- **TASK STATEMENT**:
Search the records for lines with the word "product" and copy each match.

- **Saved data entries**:
------------------------------------------------------------------------
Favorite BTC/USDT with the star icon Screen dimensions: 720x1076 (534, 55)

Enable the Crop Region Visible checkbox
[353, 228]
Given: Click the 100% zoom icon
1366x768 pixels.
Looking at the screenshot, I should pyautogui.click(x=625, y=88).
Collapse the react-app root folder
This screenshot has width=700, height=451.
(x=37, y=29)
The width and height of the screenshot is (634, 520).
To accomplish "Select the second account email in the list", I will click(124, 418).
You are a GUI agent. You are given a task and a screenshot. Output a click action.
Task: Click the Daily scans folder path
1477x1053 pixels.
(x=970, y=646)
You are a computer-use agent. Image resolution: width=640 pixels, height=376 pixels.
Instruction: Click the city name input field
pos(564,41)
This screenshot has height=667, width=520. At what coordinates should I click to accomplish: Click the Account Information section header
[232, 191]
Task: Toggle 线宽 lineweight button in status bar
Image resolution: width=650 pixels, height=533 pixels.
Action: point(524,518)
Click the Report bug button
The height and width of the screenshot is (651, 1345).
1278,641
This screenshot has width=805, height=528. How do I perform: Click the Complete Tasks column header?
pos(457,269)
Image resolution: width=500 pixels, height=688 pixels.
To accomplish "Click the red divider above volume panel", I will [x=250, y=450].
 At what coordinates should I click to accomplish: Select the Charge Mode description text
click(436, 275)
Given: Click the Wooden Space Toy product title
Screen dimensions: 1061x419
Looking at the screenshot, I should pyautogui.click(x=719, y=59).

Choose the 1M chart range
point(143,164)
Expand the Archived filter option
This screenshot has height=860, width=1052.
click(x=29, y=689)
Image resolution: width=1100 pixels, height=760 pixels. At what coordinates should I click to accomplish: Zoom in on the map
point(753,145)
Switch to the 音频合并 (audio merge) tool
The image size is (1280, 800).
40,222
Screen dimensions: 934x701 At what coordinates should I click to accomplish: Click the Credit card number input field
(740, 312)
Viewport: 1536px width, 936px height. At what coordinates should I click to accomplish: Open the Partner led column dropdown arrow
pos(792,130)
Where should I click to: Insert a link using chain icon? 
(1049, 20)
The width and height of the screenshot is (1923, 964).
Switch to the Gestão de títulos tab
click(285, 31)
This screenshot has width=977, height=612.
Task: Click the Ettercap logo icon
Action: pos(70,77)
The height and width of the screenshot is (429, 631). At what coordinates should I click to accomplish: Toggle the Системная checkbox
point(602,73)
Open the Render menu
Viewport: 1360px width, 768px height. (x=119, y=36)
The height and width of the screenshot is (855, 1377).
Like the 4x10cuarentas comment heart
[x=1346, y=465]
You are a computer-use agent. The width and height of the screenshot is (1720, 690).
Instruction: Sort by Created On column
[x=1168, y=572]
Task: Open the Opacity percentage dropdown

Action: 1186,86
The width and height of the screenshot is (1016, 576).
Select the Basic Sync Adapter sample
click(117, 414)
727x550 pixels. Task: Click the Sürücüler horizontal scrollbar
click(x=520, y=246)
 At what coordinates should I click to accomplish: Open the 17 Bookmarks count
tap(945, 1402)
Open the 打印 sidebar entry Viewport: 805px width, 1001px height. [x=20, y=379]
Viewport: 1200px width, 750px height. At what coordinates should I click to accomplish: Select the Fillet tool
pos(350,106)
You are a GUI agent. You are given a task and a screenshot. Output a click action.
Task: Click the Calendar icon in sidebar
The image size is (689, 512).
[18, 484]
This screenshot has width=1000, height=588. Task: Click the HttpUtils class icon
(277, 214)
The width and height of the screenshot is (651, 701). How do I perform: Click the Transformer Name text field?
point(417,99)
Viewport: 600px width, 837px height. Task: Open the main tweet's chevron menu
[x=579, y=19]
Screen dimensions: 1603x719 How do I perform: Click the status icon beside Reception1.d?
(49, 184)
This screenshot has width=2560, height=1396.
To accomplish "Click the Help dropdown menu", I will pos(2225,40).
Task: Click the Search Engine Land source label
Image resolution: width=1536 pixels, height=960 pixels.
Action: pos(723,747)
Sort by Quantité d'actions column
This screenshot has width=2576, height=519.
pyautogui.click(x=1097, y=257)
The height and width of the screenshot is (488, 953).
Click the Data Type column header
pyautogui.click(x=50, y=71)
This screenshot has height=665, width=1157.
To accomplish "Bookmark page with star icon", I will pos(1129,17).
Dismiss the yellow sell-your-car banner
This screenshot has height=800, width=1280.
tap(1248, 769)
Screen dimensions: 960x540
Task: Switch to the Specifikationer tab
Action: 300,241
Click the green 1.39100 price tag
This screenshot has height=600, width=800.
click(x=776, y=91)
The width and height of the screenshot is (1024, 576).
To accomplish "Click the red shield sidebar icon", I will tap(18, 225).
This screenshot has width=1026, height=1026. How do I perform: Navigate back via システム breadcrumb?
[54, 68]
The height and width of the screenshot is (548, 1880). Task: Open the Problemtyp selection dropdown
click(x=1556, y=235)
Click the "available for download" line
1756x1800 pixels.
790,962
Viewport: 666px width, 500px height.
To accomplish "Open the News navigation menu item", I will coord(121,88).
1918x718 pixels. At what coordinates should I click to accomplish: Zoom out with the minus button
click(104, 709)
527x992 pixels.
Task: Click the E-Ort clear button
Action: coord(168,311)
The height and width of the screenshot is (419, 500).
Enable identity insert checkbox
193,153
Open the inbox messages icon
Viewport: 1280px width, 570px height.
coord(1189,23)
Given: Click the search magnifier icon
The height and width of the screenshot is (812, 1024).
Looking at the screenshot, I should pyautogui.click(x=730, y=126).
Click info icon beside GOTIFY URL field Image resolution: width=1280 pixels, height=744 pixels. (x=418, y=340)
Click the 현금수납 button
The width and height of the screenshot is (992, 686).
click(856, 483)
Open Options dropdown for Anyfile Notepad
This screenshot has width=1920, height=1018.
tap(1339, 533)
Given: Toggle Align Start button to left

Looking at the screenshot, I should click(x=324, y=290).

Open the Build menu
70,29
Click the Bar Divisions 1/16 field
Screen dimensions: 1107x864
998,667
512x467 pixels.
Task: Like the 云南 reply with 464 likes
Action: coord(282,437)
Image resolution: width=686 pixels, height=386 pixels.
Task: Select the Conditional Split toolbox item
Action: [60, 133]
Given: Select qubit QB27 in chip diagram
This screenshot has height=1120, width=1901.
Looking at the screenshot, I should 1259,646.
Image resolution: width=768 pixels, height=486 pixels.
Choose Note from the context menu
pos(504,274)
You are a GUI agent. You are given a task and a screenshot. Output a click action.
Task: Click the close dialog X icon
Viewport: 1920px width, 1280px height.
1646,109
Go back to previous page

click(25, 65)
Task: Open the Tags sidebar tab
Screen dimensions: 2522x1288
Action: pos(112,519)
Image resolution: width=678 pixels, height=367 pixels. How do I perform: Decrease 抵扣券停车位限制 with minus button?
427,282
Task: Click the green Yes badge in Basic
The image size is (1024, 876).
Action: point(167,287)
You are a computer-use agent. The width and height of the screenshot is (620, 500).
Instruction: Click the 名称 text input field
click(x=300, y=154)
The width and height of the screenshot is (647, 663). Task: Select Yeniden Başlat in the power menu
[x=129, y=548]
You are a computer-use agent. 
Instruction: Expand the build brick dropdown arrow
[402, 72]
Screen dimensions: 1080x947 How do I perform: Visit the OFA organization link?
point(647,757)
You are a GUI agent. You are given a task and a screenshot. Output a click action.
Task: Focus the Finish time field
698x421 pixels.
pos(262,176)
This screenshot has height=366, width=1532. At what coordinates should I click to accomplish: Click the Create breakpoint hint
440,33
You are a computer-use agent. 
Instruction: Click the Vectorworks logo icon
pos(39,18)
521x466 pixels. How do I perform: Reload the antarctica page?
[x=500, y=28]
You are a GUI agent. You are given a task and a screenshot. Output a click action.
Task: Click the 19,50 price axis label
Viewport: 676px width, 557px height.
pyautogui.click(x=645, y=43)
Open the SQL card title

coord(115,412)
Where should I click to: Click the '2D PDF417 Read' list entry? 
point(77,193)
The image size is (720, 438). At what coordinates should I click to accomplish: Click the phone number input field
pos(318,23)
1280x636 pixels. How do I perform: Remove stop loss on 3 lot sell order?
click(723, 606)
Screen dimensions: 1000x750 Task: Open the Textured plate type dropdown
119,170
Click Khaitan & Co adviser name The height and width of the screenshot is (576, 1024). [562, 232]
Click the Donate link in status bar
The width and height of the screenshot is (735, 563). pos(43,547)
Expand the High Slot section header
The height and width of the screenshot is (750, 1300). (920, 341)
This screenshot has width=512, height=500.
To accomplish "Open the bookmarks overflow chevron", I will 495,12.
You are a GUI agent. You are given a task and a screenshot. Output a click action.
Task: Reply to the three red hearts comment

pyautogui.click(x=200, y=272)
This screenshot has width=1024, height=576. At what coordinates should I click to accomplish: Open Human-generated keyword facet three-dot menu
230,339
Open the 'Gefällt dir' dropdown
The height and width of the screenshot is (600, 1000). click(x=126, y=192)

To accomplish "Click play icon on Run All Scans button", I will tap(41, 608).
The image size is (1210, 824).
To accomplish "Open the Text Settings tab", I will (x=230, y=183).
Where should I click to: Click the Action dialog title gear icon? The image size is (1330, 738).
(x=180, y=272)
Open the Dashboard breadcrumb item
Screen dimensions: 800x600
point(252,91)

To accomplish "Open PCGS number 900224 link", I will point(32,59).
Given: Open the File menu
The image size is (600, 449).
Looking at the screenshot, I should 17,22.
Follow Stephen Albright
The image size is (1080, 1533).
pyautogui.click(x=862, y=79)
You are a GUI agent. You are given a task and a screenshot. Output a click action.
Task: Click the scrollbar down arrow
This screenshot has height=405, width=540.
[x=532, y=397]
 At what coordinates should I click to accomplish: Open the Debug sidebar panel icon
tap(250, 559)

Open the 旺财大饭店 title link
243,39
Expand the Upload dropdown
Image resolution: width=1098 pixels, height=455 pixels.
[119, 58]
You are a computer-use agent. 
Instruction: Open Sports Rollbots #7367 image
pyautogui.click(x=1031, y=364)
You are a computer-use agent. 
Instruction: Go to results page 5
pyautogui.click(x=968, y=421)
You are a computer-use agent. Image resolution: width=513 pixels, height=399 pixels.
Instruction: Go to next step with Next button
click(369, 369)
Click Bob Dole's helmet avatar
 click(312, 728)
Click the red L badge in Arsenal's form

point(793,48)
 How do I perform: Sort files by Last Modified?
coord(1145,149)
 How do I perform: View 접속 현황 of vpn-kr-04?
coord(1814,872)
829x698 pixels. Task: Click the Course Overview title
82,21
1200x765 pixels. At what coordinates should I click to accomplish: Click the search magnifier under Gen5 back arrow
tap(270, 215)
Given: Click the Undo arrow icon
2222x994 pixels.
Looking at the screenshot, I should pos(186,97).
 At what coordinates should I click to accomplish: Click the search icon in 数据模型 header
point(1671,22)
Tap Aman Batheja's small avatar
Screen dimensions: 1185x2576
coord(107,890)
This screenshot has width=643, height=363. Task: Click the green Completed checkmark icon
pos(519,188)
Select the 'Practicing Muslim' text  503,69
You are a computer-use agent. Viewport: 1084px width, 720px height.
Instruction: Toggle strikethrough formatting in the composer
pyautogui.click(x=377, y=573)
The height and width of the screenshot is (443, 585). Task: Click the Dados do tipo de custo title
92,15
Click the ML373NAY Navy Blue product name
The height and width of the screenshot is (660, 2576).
------------------------------------------------------------------------
- **TASK RESULT**:
Given: Click the Wooden Space Toy product title
Click the ML373NAY Navy Blue product name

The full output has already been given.